#### Uraian Tugas A:
Periksa apakah setiap pernyataan berikut sesuai dengan cerita Atelier Nyonya, lalu jawab ya atau tidak dan sertakan kutipan persis dari teks yang menjadi penentunya: (i) Lita menghabiskan sepuluh tahun membangun perusahaannya sendiri di Indonesia sebelum pindah ke Belanda. (ii) Lita memulai perusahaannya dengan bantuan pinjaman. (iii) Kebaya atau batik yang terasa pas mudah ditemukan di Belanda.
#### Uraian Tugas B:
Teruskan cerita Atelier Nyonya mulai dari kalimat sesudah kalimat terakhirnya.

====== Kutipan Sumber

Cerita Kami


Hai, nama saya Lita, dan saya pendiri dan pemilik Atelier Nyonya.

Atelier Nyonya hadir di tengah masa yang sangat menegangkan dalam hidup saya—tahun lalu, saat saya sedang menulis tesis magister saya. Satu-satunya pelampiasan saya untuk menghilangkan stres, mesin pembuat pasta yang andal, rusak, membuat saya tidak punya cara untuk bersantai. Pada saat yang sama, saya sedang mempersiapkan wisuda saya (dengan asumsi saya akan lulus) dan bertekad untuk mengenakan sesuatu yang benar-benar istimewa untuk acara tersebut. Saya mencari ke mana-mana untuk mencari kebaya atau batik yang terasa pas, tetapi tidak ada yang tersedia di Belanda. Meskipun saya memiliki banyak kebaya dan batik, gaya spesifik yang saya bayangkan tidak tersedia. Selama masa yang kacau ini, ide untuk Atelier Nyonya mulai terbentuk—campuran antara frustrasi, kebetulan, dan gairah.

Sebelum pindah ke Belanda, saya menghabiskan sepuluh tahun membangun perusahaan saya sendiri di Indonesia. Saya memulainya dari nol—tanpa bantuan dari luar, tanpa pinjaman—hanya kerja keras dan keyakinan pada visi saya. Itu tidak mudah. ​​Saya menghadapi banyak kemunduran dan kekecewaan, tetapi hasrat saya terhadap apa yang saya lakukan membuat saya terus maju. Sepuluh tahun itu mengajarkan saya pelajaran yang sangat berharga, tidak hanya tentang menjalankan bisnis tetapi juga tentang ketahanan. Ketika saya akhirnya pindah ke Belanda, saya harus menutup perusahaan itu, meskipun perusahaan itu sedang berkembang pesat.

============
====== Data

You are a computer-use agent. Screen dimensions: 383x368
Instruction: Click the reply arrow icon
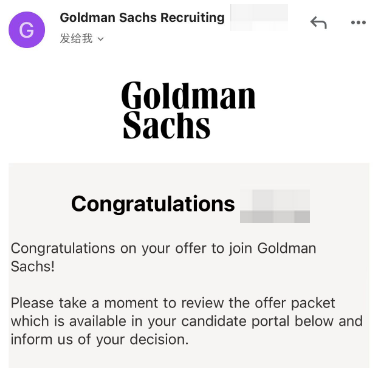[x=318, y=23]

============
====== Data

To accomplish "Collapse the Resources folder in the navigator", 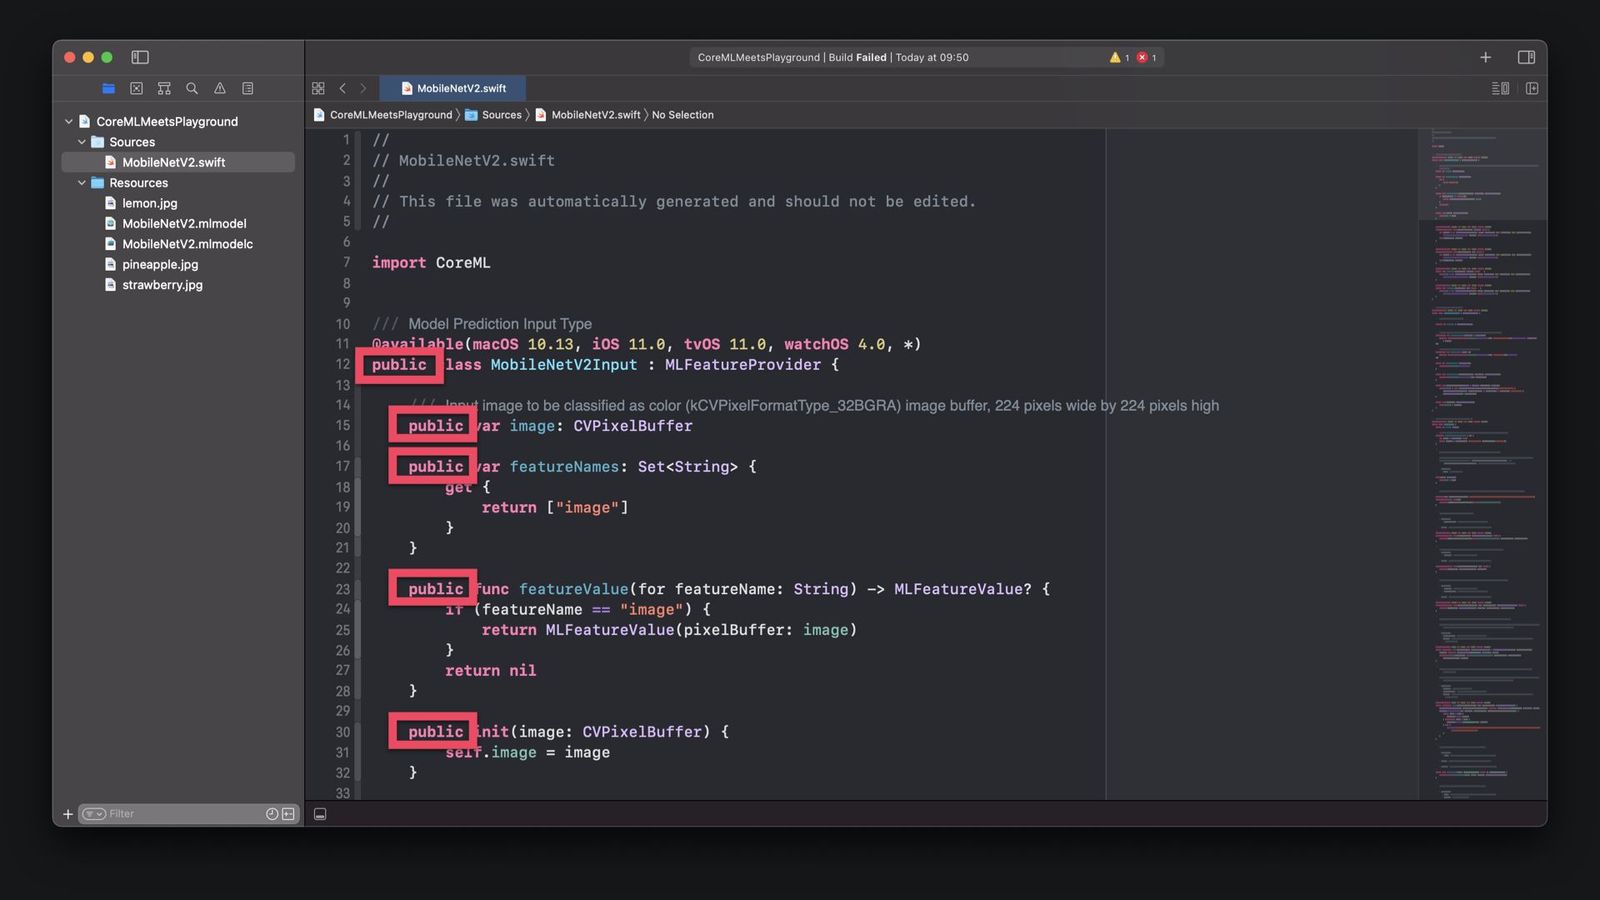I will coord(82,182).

============

#### Hasil Tugas A:
(i) Ya: "Sebelum pindah ke Belanda, saya menghabiskan sepuluh tahun membangun perusahaan saya sendiri di Indonesia."
(ii) Tidak: "tanpa bantuan dari luar, tanpa pinjaman"
(iii) Tidak: "tidak ada yang tersedia di Belanda"

#### Hasil Tugas B:
Memulai hidup baru di negara baru di pertengahan usia 30-an merupakan tantangan baru. Saya harus menerima pekerjaan bergaji tetap, yang sulit bagi seseorang seperti saya. Saya selalu sedikit tidak konvensional—saya lebih suka melakukan sesuatu dengan cara saya sendiri. Selain itu, saya sering kali merasa diremehkan. Sebagai perempuan berkulit sawo matang, orang-orang membuat asumsi tentang saya, mempertanyakan kemampuan saya. Promosi jabatan tidak pernah saya dapatkan karena saya tidak memiliki "kertas yang tepat", apa pun artinya itu. Saat itulah saya memutuskan untuk melanjutkan perjalanan akademis saya. Pada tahun 2020, di usia 40-an, saya mendaftar di apa yang saya sebut sebagai "layanan streaming termahal" — sekolah.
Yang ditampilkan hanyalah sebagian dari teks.